St. Joe has cleverly sold
more than 90,000 acres to the state for $120 million to preserve
as green space. In the past five years St. Joe has become the
chief recipient of funds from state programs to buy land for
conservation. Various reviews have found much of the land
overvalued or unsuitable for development anyway. The state set
up a special program to allow the company to sell new tracts of
land to the state more easily and with less scrutiny than other
landowners confront.
When you trace the history
of Jeb Bush you discover the beginning of his business success
in Florida happened when his father asked a friend to hire him.
Armando Codina hired Bush to sell and lease real estate, with a
salary in 1981 of $42,408. Then Codina made Bush a partner,
giving him 40 percent of the business without any investment of
money, and named the company Codina Bush Group. In 1986 Bush's
income was over $1 million from the company. In one deal, Bush
invested $1,000 in the Museum Tower office development project
in downtown Miami. In 1990 he sold his interest for about
$346,000. Codina twice welcomed Bush back into the business
after Bush quit, first to serve as Florida's Secretary of
Commerce and then to run unsuccessfully for governor in 1994.
When he left to run for governor he got a payment from the
company for nearly $800,000, and the company became the Codina
Group. Like Hoffman, Codina is active in Republican politics and
communicates regularly with the first President Bush.
Connect the sprawl dots.
Over the years Codina and Hoffman have done real estate deals.
Codina and Hoffman were Florida electors in the Electoral
College that made George W. Bush President. Back in 1997 the St.
Joe Company bought one-third of the Codina Group; now they own
50 percent. St. Joe and its officials have also been major
contributors to the Republican Party and Bush campaigns. The
Chairman of St. Joe, Peter Rummell, is a "Pioneer" for President
Bush's re-election campaign, because he has bundled at least
$100,000 in contributions. In 2003 Governor Bush's trusted
spokeswoman Katie Muniz left to work for St. Joe. St. Joe also
hired William Harrison as a lobbyist; he had served as the local
chairman of Jeb and George W. Bush's campaigns in the panhandle.
And Sam Ard on St. Joe's lobbying team is one of the governor's
golfing partners.
Anti-sprawl voices have
not proved effective in Florida. Carl Hiaasen has been writing
about the sprawling of Florida for many years.
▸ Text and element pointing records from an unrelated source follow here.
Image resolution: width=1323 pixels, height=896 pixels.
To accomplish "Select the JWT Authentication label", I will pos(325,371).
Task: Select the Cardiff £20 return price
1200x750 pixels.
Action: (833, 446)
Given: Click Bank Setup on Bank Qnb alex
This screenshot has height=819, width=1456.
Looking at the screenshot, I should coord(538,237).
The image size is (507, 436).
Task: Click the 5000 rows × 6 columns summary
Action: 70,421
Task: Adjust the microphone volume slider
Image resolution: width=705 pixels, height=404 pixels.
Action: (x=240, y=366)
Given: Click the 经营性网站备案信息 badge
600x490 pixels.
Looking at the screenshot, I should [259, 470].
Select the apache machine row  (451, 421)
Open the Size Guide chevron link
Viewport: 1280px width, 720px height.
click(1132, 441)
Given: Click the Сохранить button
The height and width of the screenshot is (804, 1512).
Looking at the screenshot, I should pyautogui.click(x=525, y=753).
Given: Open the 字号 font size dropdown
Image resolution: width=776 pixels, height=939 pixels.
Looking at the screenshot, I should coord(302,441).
In a 1985 Miami
Herald column he commented: "This year the Legislature passed a
'growth management' law, supposedly to impose order on the
state's tumultuous development. Frankly, the notion of 'orderly
growth' is about as tangible as the tooth fairy. Growth that is
orderly would break a century-old tradition of lust, greed and
wantonness." More recently, St. Petersburg Times writer Bill
Maxwell opined in 2003: "The Sunshine State, one of the nation's
great treasures, is fast becoming the Asphalt State. What we are
doing to our paradise is criminal and, well, stupid." Similarly,
Joe Newman of the Orlando Sentinel reported in 2003 "When it
comes down to it, no matter how much lip service state and local
planners offer against sprawl, they rarely do anything to stop
it." Only money explains why Florida politicians have not
stopped the sprawl juggernaut.
One way to curb the power
and influence of Florida's sprawl lobby is to transfer power
from the governments it controls to citizens. There is
considerable public discontent with gluttonous land consumption.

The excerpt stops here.